Background: Identifying subphenotypes within heterogeneous diseases may have an impact in terms of therapeutic options. In this study, we aim to assess different subphenotypes in children living with human immunodeficiency virus (HIV-1), according to the clinical, virological, and immunological characteristics. Methods: We collected clinical and sociodemographic data, baseline viral load (VL), CD4 and CD8 count and percentage, age at initiation of ART, HIV DNA reservoir size in peripheral blood mononuclear cells (PBMCs), cell-associated RNA (CA-RNA), ultrasensitive VL, CD4 subsets (T effector CD25+, activated memory cells, Treg cells), humoral-specific HIV response (T-bet B cells), innate response (CD56dim natural killer (NK) cells, NKp46+, perforin), exhaustion markers (PD-1, PD-L1, DNAM), CD8 senescence, and biomarkers for T-lymphocyte thymic output (TREC) and endothelial activation (VCAM). The most informative variables were selected using an unsupervised lasso-type penalty selection for sparse clustering. Hierarchical clustering was performed using Pearson correlation as the distance metric and WARD.D2 as the clustering method. Internal validation was applied to select the best number of clusters. To compare the characteristics among clusters, boxplot and Kruskal Wallis test were assessed.

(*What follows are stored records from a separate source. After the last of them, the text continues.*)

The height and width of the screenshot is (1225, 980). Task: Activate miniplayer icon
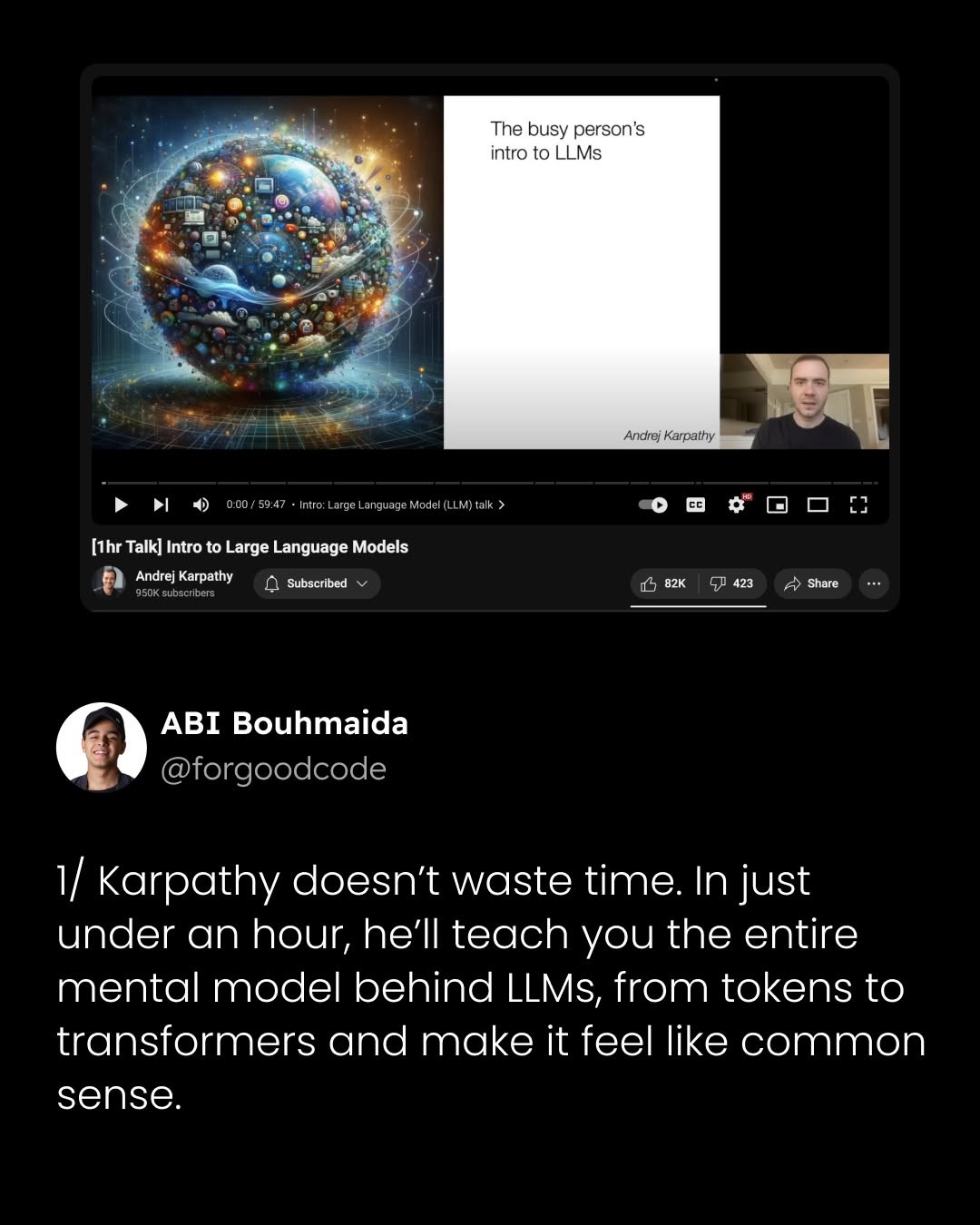coord(778,505)
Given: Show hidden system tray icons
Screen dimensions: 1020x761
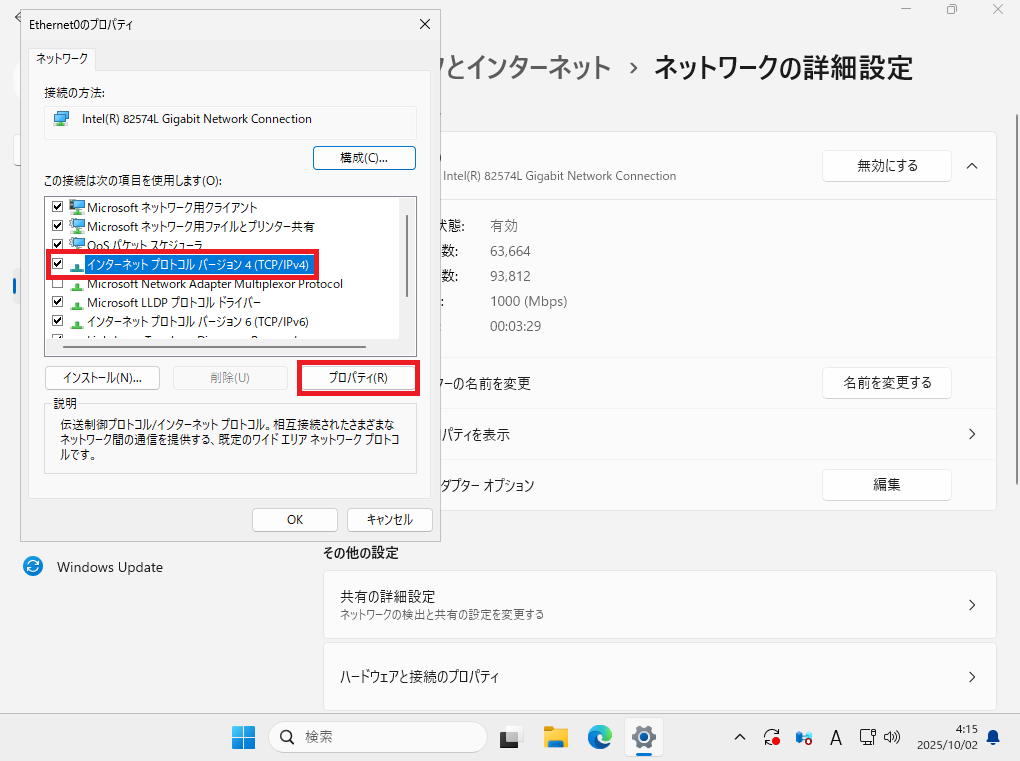Looking at the screenshot, I should pos(740,738).
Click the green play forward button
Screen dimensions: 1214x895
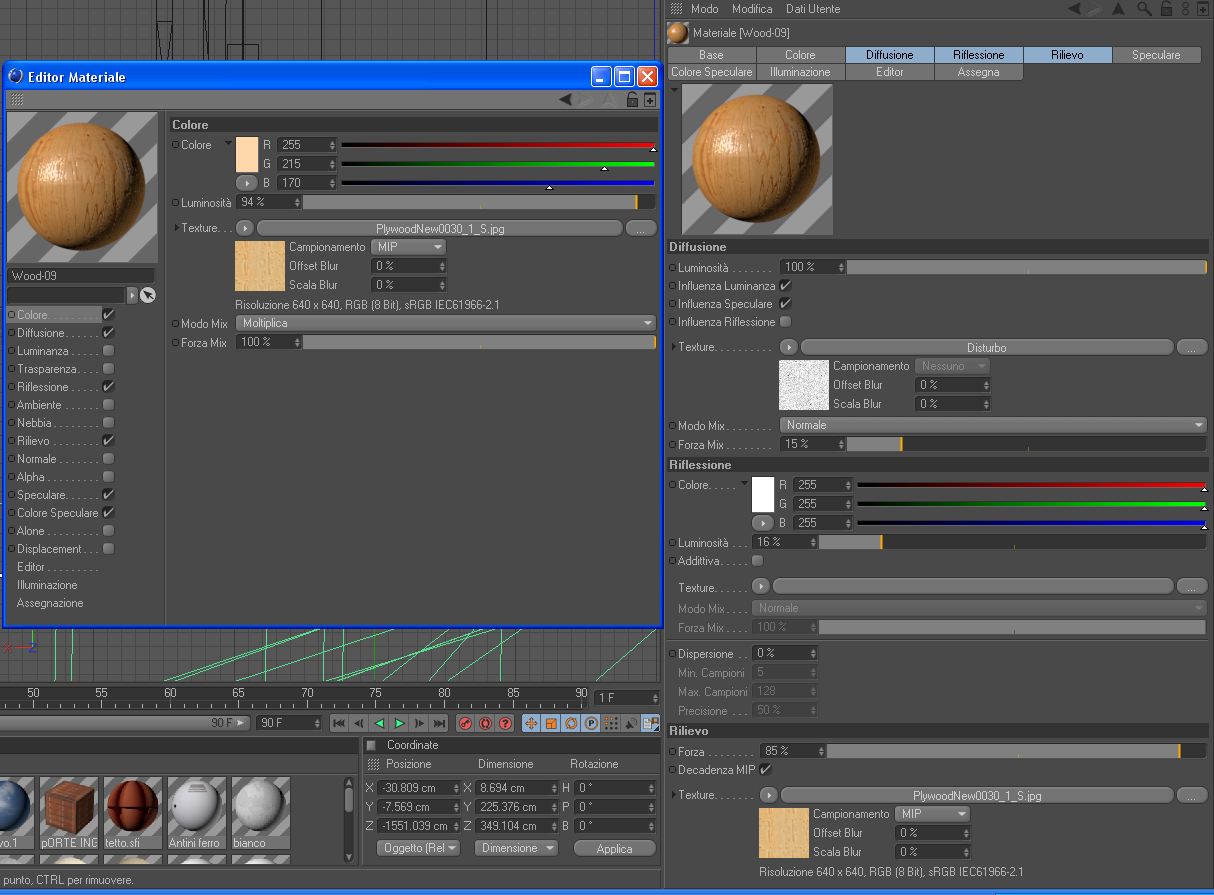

Results: Three subphenotypes were discovered (cluster1: n=18, 45%; cluster2: n=11, 27.5%; cluster3: n=11, 27.5%). Patients in cluster1 were treated earlier, had higher baseline %CD4, low HIV reservoir size, low western blot score, higher TREC values, and lower VCAM values than the patients in the other clusters. In contrast, cluster3 was the less favorable. Patients were treated later and presented poorer outcomes with lower %CD4, and higher reservoir size, along with a higher percentage of CD8 immunosenescent cells, lower TREC, higher VCAM cytokine, and a higher %CD4 PD-1. Cluster2 was intermediate. Patients were like those of cluster1, but had lower levels of t-bet expression and higher HIV DNA reservoir size. Conclusions: Three HIV pediatric subphenotypes with different virological and immunological features were identified. The most favorable cluster was characterized by a higher rate of immune reconstitution and a slower disease progression, and the less favorable with more senescence and high reservoir size. In the near future therapeutic interventions for a path of a cure might be guided or supported by the different subphenotypes.